RESULTS OF OPERATIONS
The Company's net earnings of $38,000 for the quarter ended March 31, 1999
consist primarily of unrealized gains on trading securities of $45,000.00 as
reduced by operating expenses. Operations for the quarter ended March 31, 1998
generated a loss of $14,000 as a result of interest expense and preferred stock
divdend requirements exceeding interest income. The primary change between the
two quarters is the result of the Company holding trading securities in 1999.

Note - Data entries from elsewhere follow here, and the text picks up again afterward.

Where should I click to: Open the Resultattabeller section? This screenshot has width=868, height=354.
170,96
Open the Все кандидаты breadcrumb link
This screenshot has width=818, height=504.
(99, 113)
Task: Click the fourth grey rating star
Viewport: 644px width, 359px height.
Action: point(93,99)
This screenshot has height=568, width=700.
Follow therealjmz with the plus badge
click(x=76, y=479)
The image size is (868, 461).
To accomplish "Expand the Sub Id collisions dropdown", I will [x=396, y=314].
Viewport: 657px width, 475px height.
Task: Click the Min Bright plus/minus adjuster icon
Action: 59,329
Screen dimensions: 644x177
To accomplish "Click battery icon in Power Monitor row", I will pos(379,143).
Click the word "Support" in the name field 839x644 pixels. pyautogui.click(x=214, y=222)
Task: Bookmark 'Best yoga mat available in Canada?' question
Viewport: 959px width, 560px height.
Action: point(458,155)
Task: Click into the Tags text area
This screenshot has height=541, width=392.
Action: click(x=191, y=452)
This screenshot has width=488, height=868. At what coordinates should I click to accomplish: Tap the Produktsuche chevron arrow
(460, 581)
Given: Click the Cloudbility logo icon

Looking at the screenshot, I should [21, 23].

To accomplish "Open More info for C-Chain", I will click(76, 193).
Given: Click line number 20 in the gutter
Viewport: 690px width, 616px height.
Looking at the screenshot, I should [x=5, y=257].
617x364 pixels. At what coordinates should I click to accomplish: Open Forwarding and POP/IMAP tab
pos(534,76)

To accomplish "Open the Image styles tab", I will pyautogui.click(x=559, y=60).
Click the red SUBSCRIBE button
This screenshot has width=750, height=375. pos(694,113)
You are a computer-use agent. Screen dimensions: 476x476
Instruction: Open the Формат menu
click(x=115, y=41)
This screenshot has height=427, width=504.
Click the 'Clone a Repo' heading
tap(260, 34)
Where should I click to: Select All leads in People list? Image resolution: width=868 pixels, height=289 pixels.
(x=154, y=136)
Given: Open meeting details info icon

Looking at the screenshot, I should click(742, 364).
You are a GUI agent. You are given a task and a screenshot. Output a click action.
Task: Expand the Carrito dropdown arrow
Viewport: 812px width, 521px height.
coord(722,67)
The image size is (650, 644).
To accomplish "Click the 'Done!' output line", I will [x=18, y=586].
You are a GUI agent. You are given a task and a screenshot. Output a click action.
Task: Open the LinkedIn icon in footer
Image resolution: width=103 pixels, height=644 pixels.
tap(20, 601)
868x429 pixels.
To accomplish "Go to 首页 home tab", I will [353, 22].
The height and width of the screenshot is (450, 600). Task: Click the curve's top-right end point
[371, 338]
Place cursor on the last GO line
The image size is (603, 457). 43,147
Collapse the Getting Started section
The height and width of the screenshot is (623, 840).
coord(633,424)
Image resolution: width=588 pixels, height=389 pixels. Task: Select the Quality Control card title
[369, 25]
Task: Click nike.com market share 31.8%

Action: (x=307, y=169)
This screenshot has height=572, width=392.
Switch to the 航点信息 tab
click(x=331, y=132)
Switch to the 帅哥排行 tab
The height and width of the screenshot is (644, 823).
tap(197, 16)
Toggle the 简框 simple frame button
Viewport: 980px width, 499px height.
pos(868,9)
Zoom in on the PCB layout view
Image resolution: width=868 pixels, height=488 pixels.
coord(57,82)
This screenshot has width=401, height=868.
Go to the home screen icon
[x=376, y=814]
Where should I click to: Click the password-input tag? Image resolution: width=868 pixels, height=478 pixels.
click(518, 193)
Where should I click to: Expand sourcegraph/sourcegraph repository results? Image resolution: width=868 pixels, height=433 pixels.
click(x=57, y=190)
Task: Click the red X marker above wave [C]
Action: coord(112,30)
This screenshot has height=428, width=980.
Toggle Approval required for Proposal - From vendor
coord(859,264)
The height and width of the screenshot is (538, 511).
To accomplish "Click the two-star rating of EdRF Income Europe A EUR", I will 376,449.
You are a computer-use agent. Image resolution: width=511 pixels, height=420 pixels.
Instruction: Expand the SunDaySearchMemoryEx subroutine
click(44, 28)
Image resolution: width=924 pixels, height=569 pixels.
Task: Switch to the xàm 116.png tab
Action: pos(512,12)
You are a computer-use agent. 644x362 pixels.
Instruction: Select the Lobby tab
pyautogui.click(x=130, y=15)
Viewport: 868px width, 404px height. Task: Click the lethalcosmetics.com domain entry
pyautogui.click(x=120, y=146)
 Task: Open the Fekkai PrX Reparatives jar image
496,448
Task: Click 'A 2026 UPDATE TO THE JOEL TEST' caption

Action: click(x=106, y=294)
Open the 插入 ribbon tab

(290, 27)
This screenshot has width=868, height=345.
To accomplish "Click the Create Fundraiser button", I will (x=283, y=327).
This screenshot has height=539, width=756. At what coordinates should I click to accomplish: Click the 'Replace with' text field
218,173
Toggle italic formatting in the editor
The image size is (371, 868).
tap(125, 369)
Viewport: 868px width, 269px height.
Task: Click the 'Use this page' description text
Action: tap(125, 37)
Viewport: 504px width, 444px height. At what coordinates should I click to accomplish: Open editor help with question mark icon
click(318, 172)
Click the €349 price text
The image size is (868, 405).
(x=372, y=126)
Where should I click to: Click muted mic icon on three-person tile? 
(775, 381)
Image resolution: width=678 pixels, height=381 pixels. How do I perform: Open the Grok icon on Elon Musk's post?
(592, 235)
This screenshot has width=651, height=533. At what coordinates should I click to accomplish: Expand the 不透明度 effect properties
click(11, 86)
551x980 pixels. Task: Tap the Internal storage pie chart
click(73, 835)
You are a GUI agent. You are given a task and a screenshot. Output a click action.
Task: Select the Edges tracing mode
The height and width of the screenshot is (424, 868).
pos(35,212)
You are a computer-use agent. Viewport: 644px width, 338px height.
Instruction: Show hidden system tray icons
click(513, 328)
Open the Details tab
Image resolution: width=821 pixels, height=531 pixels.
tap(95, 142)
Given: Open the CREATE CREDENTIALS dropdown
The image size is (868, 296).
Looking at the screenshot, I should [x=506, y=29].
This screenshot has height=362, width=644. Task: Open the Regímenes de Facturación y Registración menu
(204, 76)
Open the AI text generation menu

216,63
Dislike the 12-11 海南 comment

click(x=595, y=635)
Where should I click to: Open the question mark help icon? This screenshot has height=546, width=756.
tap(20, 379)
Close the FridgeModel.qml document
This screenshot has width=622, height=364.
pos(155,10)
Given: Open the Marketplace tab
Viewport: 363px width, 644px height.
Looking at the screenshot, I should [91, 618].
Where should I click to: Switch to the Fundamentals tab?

As the Company has incurred operating losses, no provision for income taxes
was required for the quarter ended March 31, 1999.
YEAR 2000 ISSUE
Because of limited operations of the Registrant, Year 2000 issues are
minimal. The Registrant's financial institutions and professional service
providers have provided notification that they are Year 2000 compliant. The
personal computer and software which the Registrant utilizes is deemed Year 2000
compliant.
ITEM 3. QUANTITIATIVE AND QUALITATIVE DISCLOSURES ABOUT MARKET RISK
The Registrant has no material market risk associated with interest
rates, foreign currency exchange rates or commodity prices.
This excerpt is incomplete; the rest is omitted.